The Power of Precision Praise

Anyone who works with or has parented children knows the power of praise. Praise is one of those tools that can really help children succeed and flourish. The nod from a beaming dad, the encouraging word from mum, the comments from an influential teacher, colleague or boss can all become defining moments in the life of a child or any of us.  Just think back over your life and think of times you have been praised for a job well done and how you stood a little taller and became a little stronger as a result. That’s the awesome power of praise.

What is not well understood are the negative consequences that some praise can have. Po Bronson & Ashley Merryman, in their book Nurture Shock —New Thinking about Children, cite studies that indicate some praise actually harms children and causes them to have increased anxiety, to underperform at school and to do poorly otherwise.   For example, in a random trial with school children, telling half the group they “must be smart at this” (nonspecific praise) and the other half “they must have tried really hard”, the smart group underperformed in further activities, while those told they worked hard in the exercise, continued to accelerate their results.  The conclusion reached by the study was something long understood by top teachers, and that is the power of precision praise.

Praise must be linked to key specific behaviours for it to be effective otherwise it has the opposite effect

The researchers discovered that telling kids they were smart or a genius actually increased their anxiety, led to underperforming in future work. The reason was the label smart, or genius gave them performance anxiety. The kids were thinking: “what if next time I am not so good?” or “what if I fail?” or the biggest fear “I won’t be a genius or smart anymore.” “Better if I don’t try ‘cause then I can always say, oh yeah, the reason for that low score was because I didn’t really try.”  

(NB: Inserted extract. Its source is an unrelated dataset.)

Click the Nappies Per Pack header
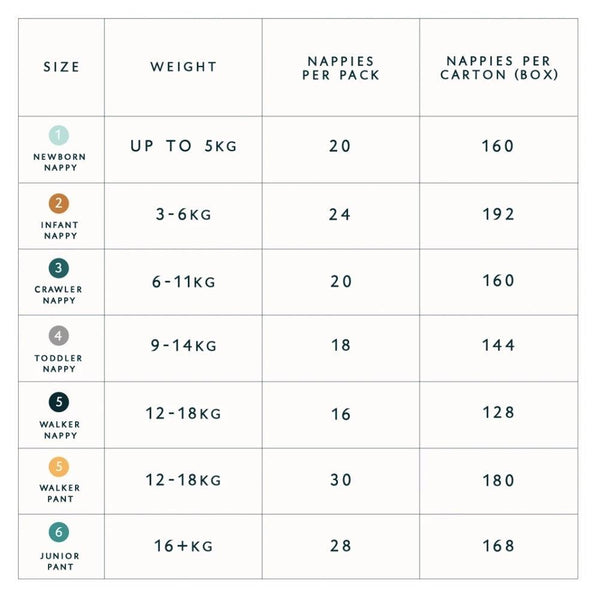The height and width of the screenshot is (600, 600). pos(341,68)
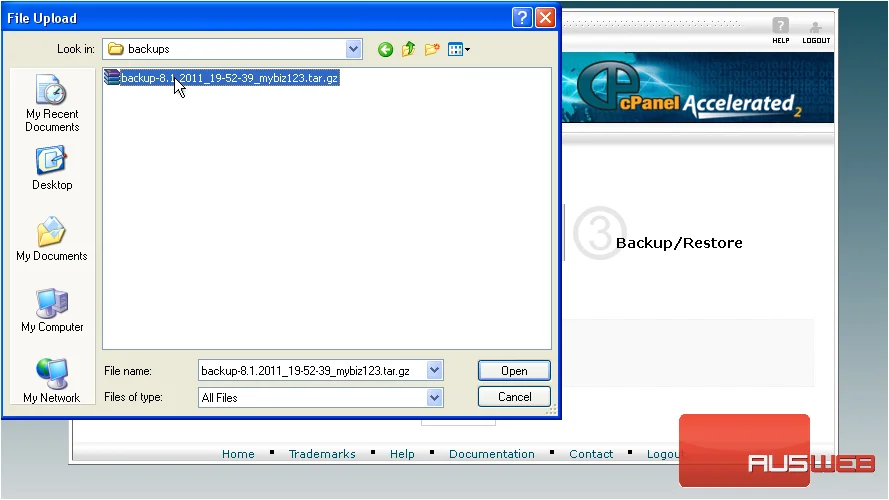Click Open to upload the backup
Image resolution: width=889 pixels, height=500 pixels.
(514, 371)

The message is clear; link praise with precision onto the precise behaviour that was excellent. Give constructive feedback on how to improve and watch children flourish. If little Susie got 85% in a maths test, then saying to her “you are genius at maths” might actually harm her. It would be much better to say, “I love how your hard work paid off and how you did well in your maths test. What’s even better is if you are more careful with your algebra your score will get even better next time. Well done Susie.”

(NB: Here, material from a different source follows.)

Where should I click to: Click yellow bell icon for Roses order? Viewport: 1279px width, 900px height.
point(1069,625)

It is interesting that Jesus well understood the power of precision praise. Right in the heart of one of his more profound parables on making the most of the opportunities to do good and share kindness and compassion with others in your life, he said: “The master said, ‘Well done, my good and faithful servant. You have been faithful in handling this small amount, so now I will give you many more responsibilities. Let’s celebrate together!’” Matthew 25:23.

So make sure you link your praise with precision on the good behaviours you see in your children and then watch how they do even better in the future.